A referência da cosmologia que nos traz o comentário de Nancy trata então da relação à presença dos deuses num tempo mítico em que o homem mantinha com

os deuses ‒ que habitam uma instância superior no mesmo mundo dos homens – um tipo específico de recebimento, uma forma de atravessamento direto da presença, sendo a estrutura na qual se vive a da physis, conceito diversamente elaborado na história da filosofia em torno do que seria uma relação intrínseca, imanente, com a natureza. O que se pronunciaria, a palavra falada, no contexto da mitologia politeísta, é dotado de significado, assegurando uma organização comunitária. Trata-se de um atravessamento, portanto, que jogaria o homem diretamente em direção ao que seria seu exterior (numa formulação posterior), imerso na potência e na verdade dos deuses. Um movimento que não apenas se dava à revelia do homem (porém, frisemos, não estamos num campo filosófico de especulação do sujeito como categoria), mas sobretudo, implicava uma relação de fatalidade com relação à morte, à finitude irremediável da condição do homem mortal.

Os deuses do mundo antigo, presentes seja no mundo mineral ou vegetal, habitariam o mesmo mundo dos homens, mas a comunicação destes mundos apenas se daria sob o custo da morte. O mundo da mitologia, acessado ele também hoje pela especulação da lógica, seria, assim, aquele em que a morte seria irreparável, tal como explica Nancy em “Au milieu du monde”, texto que constitui a segunda parte de

L’Adoration (2010):

Le monde gréco-romain a été celui de l’homme mortel. La mort y était irréparable, et même si on pouvait chercher à la penser tantôt comme gloire, tantôt comme délivrance, elle restait l’autre inconciliable de la vie (NANCY, 2010, p. 36).

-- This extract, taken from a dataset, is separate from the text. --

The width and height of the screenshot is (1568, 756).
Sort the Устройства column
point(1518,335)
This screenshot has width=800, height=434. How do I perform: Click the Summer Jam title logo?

A “inspiração”, o que se tece como tendo “sentido”, ou seja, o atravessamento que acontece na relação à presença, neste contexto, constituiria uma ameaça direta da própria morte, dado que entre a vida e a morte, entre a respiração e a inspiração, não haveria canal de comunicação que não seja ameaçador e fatal.

Teríamos cessado de reconhecer as histórias, narrativas do mito, como “modelos plásticos” do mundo, como Nancy explica no trecho de La déclosion (2010). Elas teriam se tornado ficção para o homem de hoje, o que seria igualmente uma forma de desmitologização. O monoteísmo entraria nesse mesmo lugar que retira o mito e insere a lógica do princípio, que seria a lógica do próprio verbo, como nome de Deus. O livro de Nancy é em grande parte influenciado por outro trabalho, Le

Gauchet, cuja ideia é a de que assistimos o fim do poder instituinte da religião, que se dissolve diante do próprio modo de organização das instituições humanas. Haveria, para Gauchet, uma relação intrínseca entre o cristianismo e a secularização.

O sentido nunca está dado como algo que simplesmente se acessa: eis o que a lógica do monoteísmo nos apresenta. Restaria, ao homem hoje, se relacionar com a “fisio” e o “cosmo” a partir dessa cisão inconciliável. Os sentimentos vividos pelo corpo, nos seus aspectos locais, materiais, seriam eles mesmos as medidas dessa cisão, dado que seriam experiências do extravasamento, da incompletude, num processo onde os deuses teriam se despedido da estrutura sensível do mundo.